- _引用文_
(1)課題番号 0311

(2)実施機関・部局名:北海道大学大学院理学研究科附属地震火山研究観測センター            

(3)課題名:日本海東縁部活動帯,北海道北部地域の広域地殻活動の常時把握と評価        

(4)本課題の5ヵ年計画の概要とその成果

(4−1)「地震予知のための新たな観測研究計画の推進について」の項目:

1ー(1)定常的な広域地殻活動

(4−2)関連する「建議」の項目:

-(1)ア、ウ、 2-(1)イ、ウ、III.1.(),ア、イ

(4−3) 5ヵ年計画全体の目標:

日本海東縁部活動帯〜北海道北部地域の広域地殻活動の常時把握と評価を行うために、サハリンを含めた高密度GPS観測網、地震観測網の整備と重力、電磁気による地殻構造探査

 

(4−4)5ヶ年計画の実施状況の概要と主要な成果:

この計画は、平成13年度に新規に立ち上げたものであるが、それまで進めてきた、課題番号0302:北海道北部地域での高密度GPS観測によるプレート境界位置の推定、課題番号0303:北海道北部地域の臨時地震観測による地殻構造推定の2つの計画を統合し、さらに電磁気探査を加えて進めているものである.北海道北部での臨時微小地震観測を通じて、この地域の特異な地震活動帯が明らかになった.アムールプレートの収束境界に位置していると思われる、北海道北部の西側にのみ活発な地震活動が見られ、国土地理院のGPS観測点の東向きの変動もこの地域に限定されるように見える.13年度からは、1部、Hi-Netのデータ利用が可能になり、ほぼこの地域の地震検知能力は一様になったことから、これまでの結果が正しいことが確かめられた。南サハリンで進めているロシアとの臨時共同地震観測により、2001年7−9月にかけての南サハリンの前震活動を伴うM.7の地震活動の全貌を記録でき、前震活動の特徴を明らかにしつつある.この活動帯は北海道北部地震活動帯の北部延長にある。

13年度には、浜頓別−問寒別間の広帯域MT観測を行い、3次元比抵抗構造モデリングを行い,中頓別付近を境界にしている地震のほとんど起こらない東側と地震の起こっている西側(北海道北部地震活動帯)との比抵抗構造のちがいを検討した.さらに14年度は、西側の幌延、天塩地域までMT探査を行い、オホーツク海側から日本海側までの44.50Nから45.05’N間の3次元比抵抗構造を作成できるデータを取得した。そのデータを基に45.00’N断面について2次元比抵抗断面を作成した(図1)。その結果,地震の起こらない東側は比較的比抵抗構造が浅部から深部まで一様であり,均質な地殻構造であると考えられる,それに対して西側では,地震の発生している部分は低比抵抗層の下層にある高比抵抗層であることがわかってきた。このような構造の不均質が地震の発生にかかわっていると考えられる。

- _与えられた行_

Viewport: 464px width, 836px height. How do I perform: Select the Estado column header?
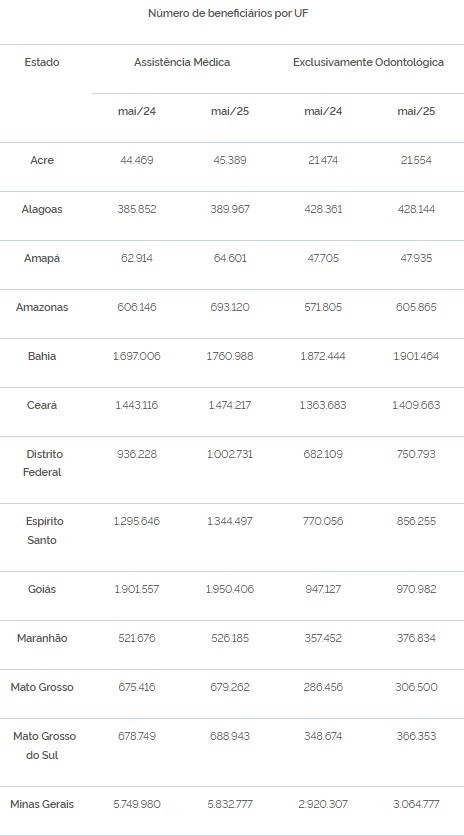[x=42, y=62]
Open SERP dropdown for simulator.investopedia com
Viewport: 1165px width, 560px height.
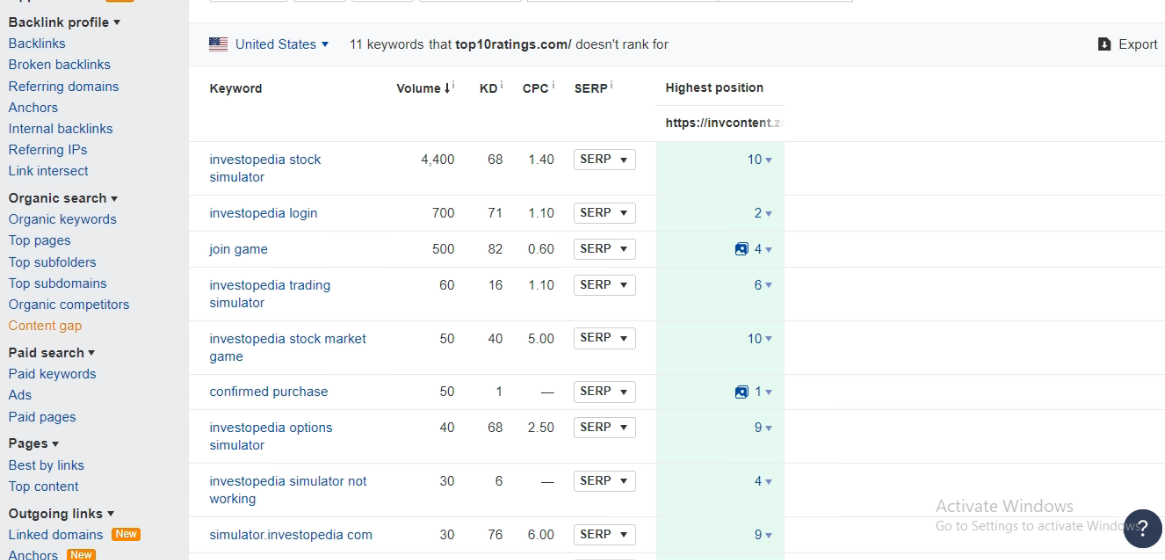pos(604,534)
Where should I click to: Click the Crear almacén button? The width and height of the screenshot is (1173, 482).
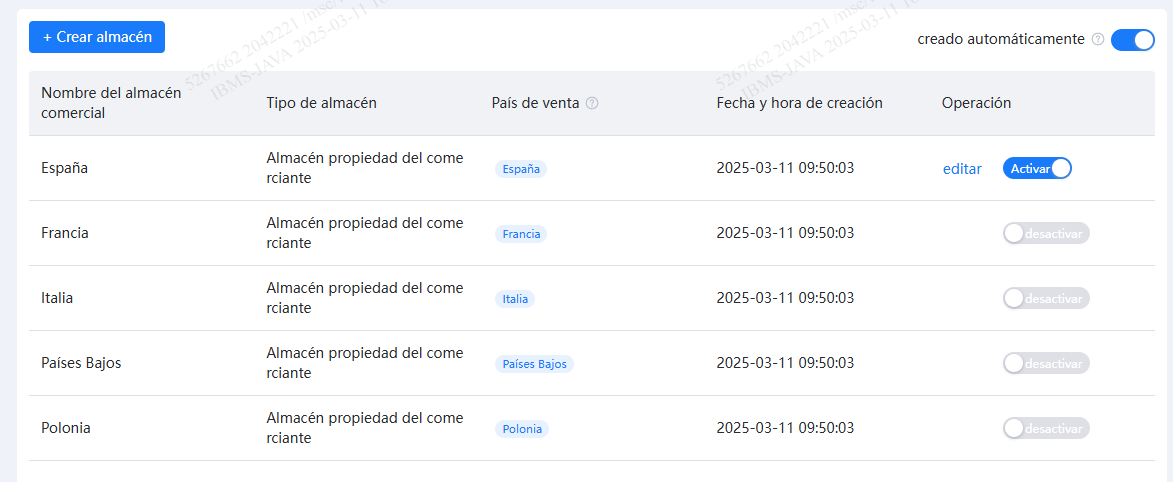(x=97, y=37)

- _課題_
[A] 引用文の「このような構造の不均質が地震の発生にかかわっていると考えられる。」を英語に訳してください。
[B] 次の(i)〜(iii)が引用文と合っているかを「はい」か「いいえ」で答え、判断の根拠となる引用文の語句をそのまま引用すること。
(i) 14年度には、幌延、天塩地域までMT探査が行われた。
(ii) 地震の起こらない東側では、比抵抗構造が浅部と深部で大きく異なる。
(iii) 南サハリンでの臨時地震観測は、ロシアとの共同で進められている。

- _解答_
[A] Such structural heterogeneity is thought to be involved in the occurrence of earthquakes.

[B]
(i) はい。「さらに14年度は、西側の幌延、天塩地域までMT探査を行い」
(ii) いいえ。「地震の起こらない東側は比較的比抵抗構造が浅部から深部まで一様であり」
(iii) はい。「南サハリンで進めているロシアとの臨時共同地震観測により」